Arrange the lines of the entries below as a JSON list of strings, one string per line, skipping blank lines and leaving the pictures out of the answer.

** START Records for the exercise **

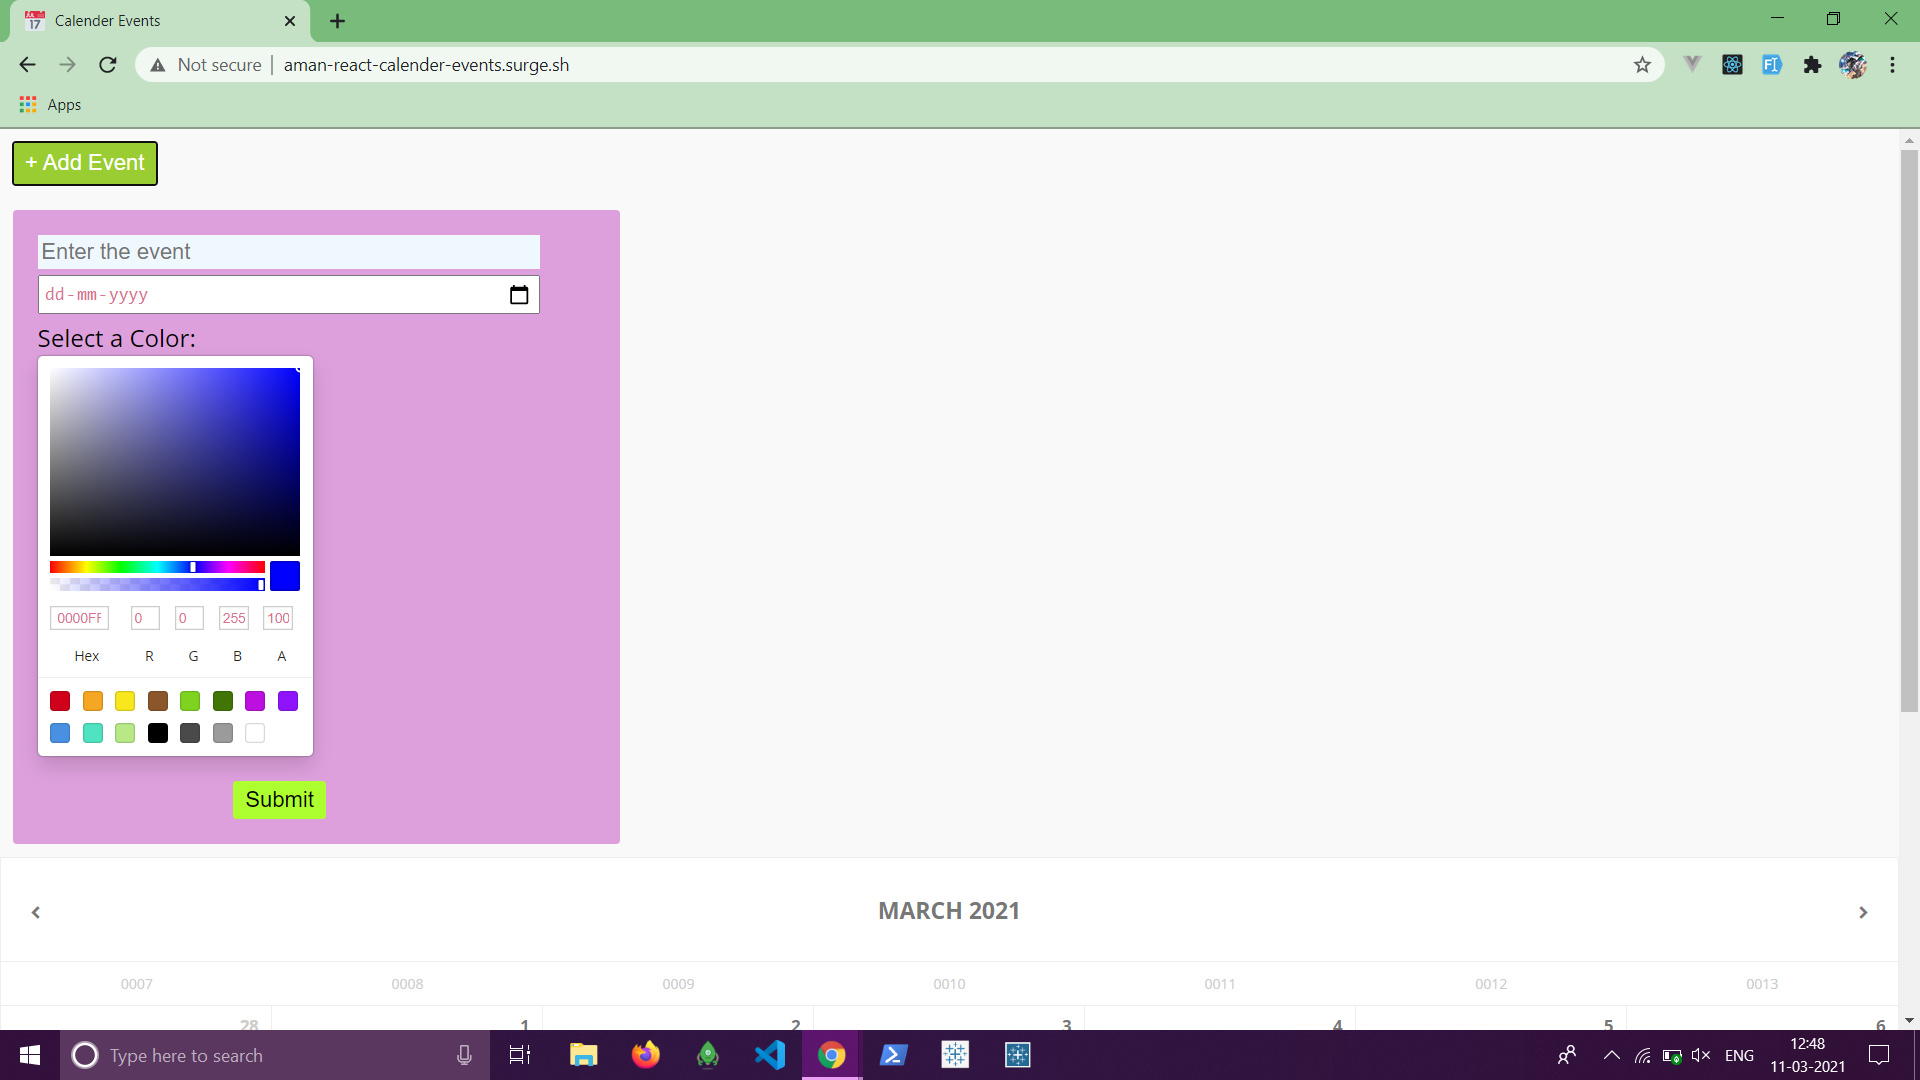Open the date picker calendar icon

[x=518, y=295]
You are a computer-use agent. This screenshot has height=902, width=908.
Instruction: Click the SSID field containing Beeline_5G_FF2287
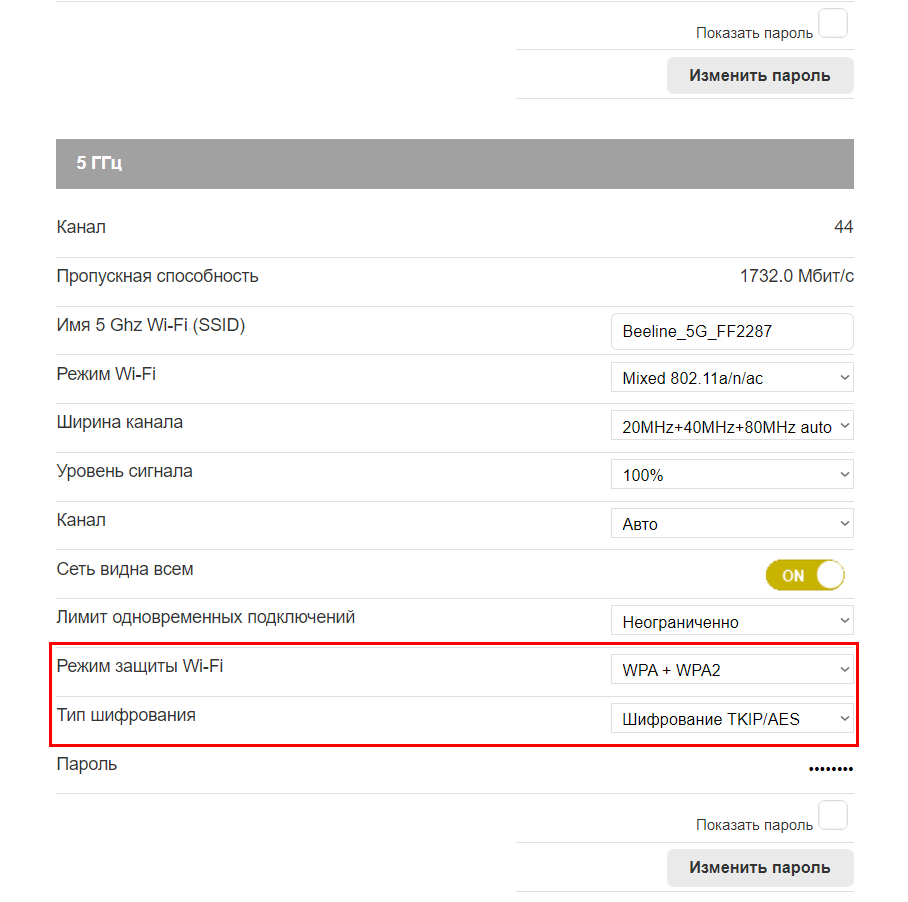(x=732, y=330)
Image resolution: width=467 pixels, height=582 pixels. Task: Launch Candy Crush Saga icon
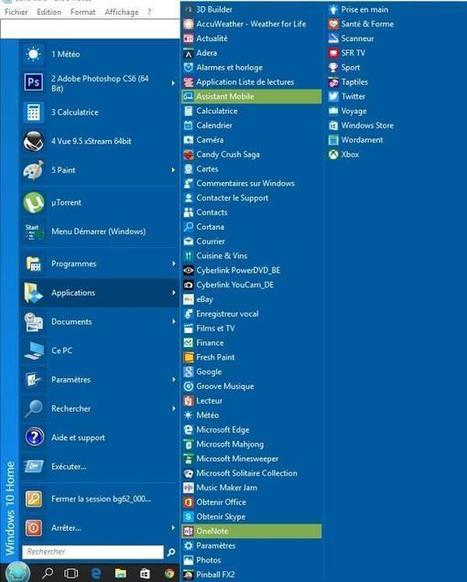189,154
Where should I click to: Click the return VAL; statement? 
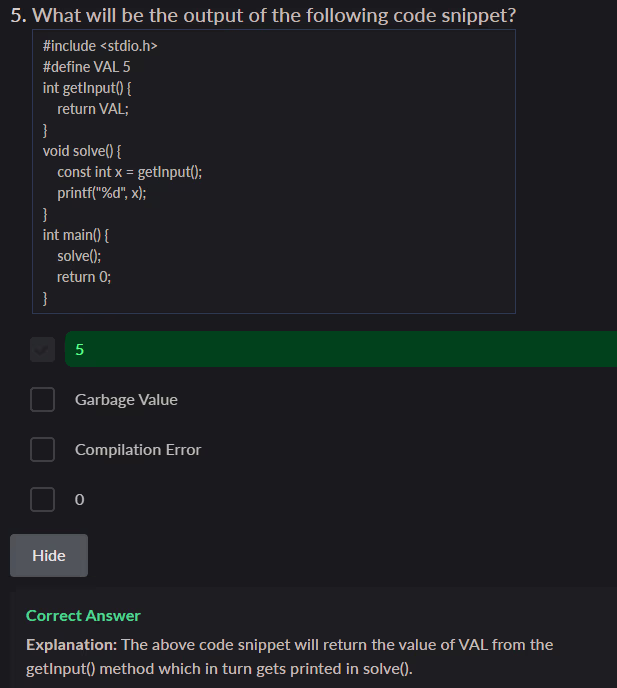click(93, 109)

** END Records for the exercise **

# Answer to the task:
[
  "Open the date picker calendar icon",
  "[x=518, y=295]",
  "You are a computer-use agent. This screenshot has height=902, width=908.",
  "Instruction: Click the SSID field containing Beeline_5G_FF2287",
  "(x=732, y=330)",
  "Image resolution: width=467 pixels, height=582 pixels. Task: Launch Candy Crush Saga icon",
  "189,154",
  "Where should I click to: Click the return VAL; statement? ",
  "click(93, 109)"
]